The community was based on the idea that we had each learned certain behaviours that provided us with pay offs. The pay offs of avoiding responsibility by taking drugs were:

Getting temporarily high.

Having a constant purpose, such as seeking money for the next fix.

Having a group of friends with a common interest and language, mostly associated with drugs.

Avoiding difficult feelings by taking drugs.

Having a life excuse for avoiding responsibility, such as saying: “My parents did not love me. Society is bad. Everybody wants me to be normal, but I want to be different.”

The community believed that change called for doing several things.

To be committed to behaving responsibly.

To get into the habit of behaving responsibly.

To get better benefits by behaving responsibly.

The final part was vital. People are prepared to change if they feel a new approach enables them to be more successful. Sounds simple in theory, but how to do it in practice?

The ‘Act as if’ approach
to getting better benefits

The community had a guiding motto: ‘Act as if.’ In other words:

“You may not be responsible and kind, but act as if you are. When you are in the community, take responsibility and help other people.

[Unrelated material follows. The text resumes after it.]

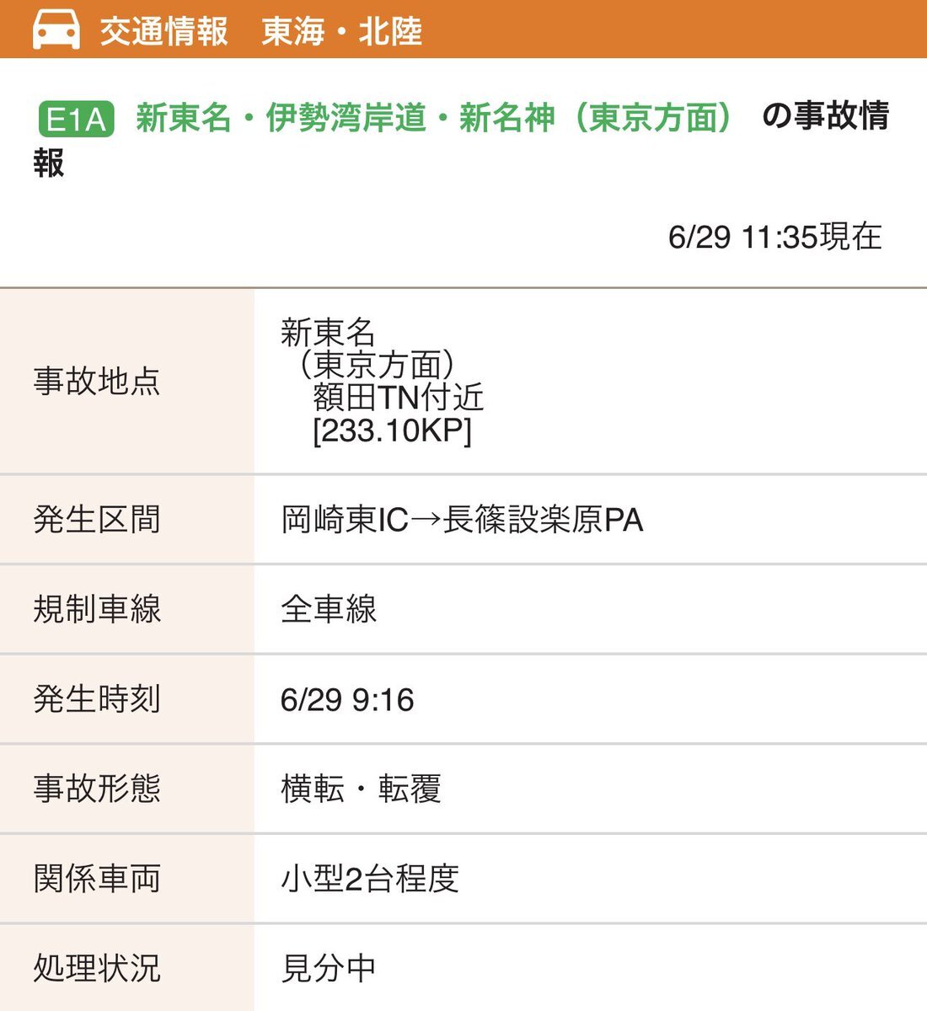Select the 全車線 value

“Behave in this way and taste the benefits. You may feel cleaner and healthier. You may also feel better about yourself.

“This is the way we expect you to behave when living inside this community. As an adult person, you will then make your own decisions after leaving the community.

“We can provide ongoing support, but it will be your decision regarding how you behave and the feelings you get in your daily life.”

People tried the new behaviours, found these worked and, in some cases, continued these habits throughout their lives. They found that:

They lived longer and felt healthier.

They felt purer and more in touch with their feelings, though sometimes this was a bit scary.

They found a new purpose, such as becoming a good parent, helping others or doing fulfilling work.

The recovering addicts enjoyed these benefits, but it was not easy, especially at first. They often talked of doing things one day at a time. Eventually, however, they learned ways to behave responsibly and shape a positive future.

Different people adopt this approach in different areas of life. One person said:

“This is what I did after suffering a setback at work. After sulking for a certain while, I decided to take charge of my life.

“I began running, spent time with positive friends and made sure I got an early success each day.

“The result was immediate. I felt better and gained confidence to look around for a better job.

“On reflection, the setback was the best thing that could have happened. The key lesson was that I could take charge of my body, my life and my work. That started with a single step and I have felt better ever since.”

Feeling, doing and talking are all important. If somebody wants to feel differently quickly, however, they can do this by behaving differently. People choose what they do and, in this way, they often choose their feelings.

Let’s return to your own life and work. Are their certain feelings that you would like to experience?

If you wish, try completing the following exercise. This invites you to do the following things.

Describe a specific situation in the future when you may want to do certain things to increase the chances of feeling healthier or happier.

Describe the specific things you can do then to feel healthier or happier.

Describe the specific things that may happen as a result of taking these steps.